Re: [PATCH v3 2/4] sched/fair: Skip misfit load accounting when the destination CPU cannot help
From: Ricardo Neri
Date: Sun May 17 2026 - 20:26:40 EST
On Fri, May 15, 2026 at 01:12:28PM -0700, Tim Chen wrote:
> On Thu, 2026-05-14 at 11:34 -0700, Ricardo Neri wrote:
> > In domains with asymmetric capacity, identifying misfit load in a
> > scheduling group is not useful when the destination CPU cannot help (i.e.,
> > its capacity exceeds the group's maximum CPU capacity by less than ~5%). In
> > such cases, it also prevents load balance among clusters of equal capacity
> > when CONFIG_SCHED_CLUSTER is enabled. This happens because
> > update_sd_pick_busiest() skips candidate groups of type misfit_task if the
> > destination CPU has similar capacity.
> >
> > Skipping misfit load accounting in this situation allows the group to be
> > classified as has_spare or fully_busy and lets load balancing proceed. Keep
> > marking scheduling groups as overloaded when misfit tasks are present. The
> > sg_overloaded flag propagates to the root domain and allows bigger CPUs in
> > it to help via newly idle balance.
> >
> > Reviewed-by: Christian Loehle <christian.loehle@xxxxxxx>
> > Signed-off-by: Ricardo Neri <ricardo.neri-calderon@xxxxxxxxxxxxxxx>
> > ---
> > Changes in v3:
> > * Added Reviewed-by tag from Christian. Thanks!
> >
> > Changes in v2:
> > * Moved the check of the destination CPU capacity inside the code block
> > used for SD_ASYM_CPUCAPACITY. v1 inadvertently broke the mutual
> > exclusion of the sched_reduced_capacity() path.

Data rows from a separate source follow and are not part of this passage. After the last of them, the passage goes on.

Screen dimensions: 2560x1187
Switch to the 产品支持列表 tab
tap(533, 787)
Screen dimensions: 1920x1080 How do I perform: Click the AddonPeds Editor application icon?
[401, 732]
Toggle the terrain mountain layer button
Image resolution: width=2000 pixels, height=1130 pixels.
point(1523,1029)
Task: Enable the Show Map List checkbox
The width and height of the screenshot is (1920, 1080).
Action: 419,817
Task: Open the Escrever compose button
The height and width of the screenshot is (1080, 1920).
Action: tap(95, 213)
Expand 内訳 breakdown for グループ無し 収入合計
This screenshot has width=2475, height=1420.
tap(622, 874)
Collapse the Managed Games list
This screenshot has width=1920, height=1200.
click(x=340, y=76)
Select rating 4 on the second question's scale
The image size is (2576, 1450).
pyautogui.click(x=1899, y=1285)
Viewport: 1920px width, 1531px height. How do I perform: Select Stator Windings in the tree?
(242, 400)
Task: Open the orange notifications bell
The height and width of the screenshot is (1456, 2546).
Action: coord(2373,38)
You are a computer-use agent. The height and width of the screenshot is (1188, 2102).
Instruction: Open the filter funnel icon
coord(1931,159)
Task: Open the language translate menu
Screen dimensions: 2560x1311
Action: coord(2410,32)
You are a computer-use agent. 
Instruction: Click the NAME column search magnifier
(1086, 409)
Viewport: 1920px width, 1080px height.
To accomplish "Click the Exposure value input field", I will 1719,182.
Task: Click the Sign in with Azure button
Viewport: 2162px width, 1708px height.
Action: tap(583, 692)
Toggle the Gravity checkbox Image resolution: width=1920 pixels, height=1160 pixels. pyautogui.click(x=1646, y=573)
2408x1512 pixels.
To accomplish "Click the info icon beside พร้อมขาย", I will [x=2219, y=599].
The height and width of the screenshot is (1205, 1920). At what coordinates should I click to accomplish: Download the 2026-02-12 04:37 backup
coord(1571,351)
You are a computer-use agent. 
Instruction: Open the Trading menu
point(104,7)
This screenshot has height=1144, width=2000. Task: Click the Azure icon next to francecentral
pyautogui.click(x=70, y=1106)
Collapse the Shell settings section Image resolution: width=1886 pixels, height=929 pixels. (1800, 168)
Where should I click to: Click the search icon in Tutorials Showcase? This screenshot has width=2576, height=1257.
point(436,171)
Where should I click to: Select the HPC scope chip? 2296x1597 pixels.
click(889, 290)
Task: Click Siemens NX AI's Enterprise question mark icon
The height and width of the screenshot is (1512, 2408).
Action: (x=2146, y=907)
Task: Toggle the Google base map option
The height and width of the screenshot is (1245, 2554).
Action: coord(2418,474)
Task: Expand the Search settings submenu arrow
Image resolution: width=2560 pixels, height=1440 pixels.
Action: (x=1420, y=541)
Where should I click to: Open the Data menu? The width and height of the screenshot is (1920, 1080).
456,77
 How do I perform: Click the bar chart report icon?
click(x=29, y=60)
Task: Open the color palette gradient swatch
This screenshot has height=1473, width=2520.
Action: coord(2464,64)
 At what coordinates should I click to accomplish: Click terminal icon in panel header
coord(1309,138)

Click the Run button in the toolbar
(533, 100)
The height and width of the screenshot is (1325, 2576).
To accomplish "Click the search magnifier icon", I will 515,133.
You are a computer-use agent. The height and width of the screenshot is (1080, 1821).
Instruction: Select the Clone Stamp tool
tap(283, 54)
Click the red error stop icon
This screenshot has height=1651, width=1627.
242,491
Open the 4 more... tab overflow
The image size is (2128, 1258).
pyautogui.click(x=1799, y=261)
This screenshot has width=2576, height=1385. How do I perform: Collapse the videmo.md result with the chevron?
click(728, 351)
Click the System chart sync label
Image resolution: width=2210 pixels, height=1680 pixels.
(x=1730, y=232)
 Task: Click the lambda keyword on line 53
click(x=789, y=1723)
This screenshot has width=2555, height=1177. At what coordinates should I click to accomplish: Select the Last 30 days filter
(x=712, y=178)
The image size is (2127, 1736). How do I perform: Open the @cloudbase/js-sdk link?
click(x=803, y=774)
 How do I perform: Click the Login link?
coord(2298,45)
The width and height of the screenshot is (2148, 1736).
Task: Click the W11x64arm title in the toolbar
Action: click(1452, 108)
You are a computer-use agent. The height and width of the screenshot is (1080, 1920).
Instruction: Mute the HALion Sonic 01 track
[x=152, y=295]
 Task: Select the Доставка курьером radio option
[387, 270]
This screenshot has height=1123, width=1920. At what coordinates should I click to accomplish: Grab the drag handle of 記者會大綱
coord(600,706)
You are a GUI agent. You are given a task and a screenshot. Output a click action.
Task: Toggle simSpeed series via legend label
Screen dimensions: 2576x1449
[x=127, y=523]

> > * Keep marking the root domain as overloaded to allow bigger CPUs to
> > help. (sashiko)
> > * Fixed patch description to clarify that the capacity_greater() looks
> > for differences of 5% or more. (Christian)
> > * Reworded the patch description for clarity.
> > * I did not include the Reviewed-by tag from Christian since the patch
> > changed functionally.
> > ---
> > kernel/sched/fair.c | 20 +++++++++++++++++---
> > 1 file changed, 17 insertions(+), 3 deletions(-)
> >
> > diff --git a/kernel/sched/fair.c b/kernel/sched/fair.c
> > index e06e74d9ce0e..dcc02ceb44b5 100644
> > --- a/kernel/sched/fair.c
> > +++ b/kernel/sched/fair.c
> > @@ -10749,10 +10749,24 @@ static inline void update_sg_lb_stats(struct lb_env *env,
> > continue;
> >
> > if (sd_flags & SD_ASYM_CPUCAPACITY) {
> > - /* Check for a misfit task on the cpu */
> > - if (sgs->group_misfit_task_load < rq->misfit_task_load) {
> > - sgs->group_misfit_task_load = rq->misfit_task_load;
> > + if (rq->misfit_task_load) {
> > + /*
> > + * Always mark the domain overloaded so big CPUs
> > + * can pick up misfit tasks via newly idle
> > + * balance.
> > + */
> > *sg_overloaded = 1;
> > +
> > + /*
> > + * Only account misfit load if @dst_cpu can
> > + * help; otherwise, the group may be classified
> > + * as misfit_task and update_sd_pick_busiest()
> > + * will skip it.
>
> You mean "sd_pick_busiest() will pick it" instead of "skip it" for misfit task
> load balancing in the above comment?
Thank you for your review!
I mean "skip it" because update_sd_pick_busiest() will skip a candidate group
of type misfit if dst_cpu has less than 1.05 times the max capacity of such group.
It is the first check in the function.
Skipping misfit accounting allows the candidate group to be classified as fully_
busy or has_spare so that tasks can be balanced between clusters of equal capacity.
I will rephrase this comment to make it more clear.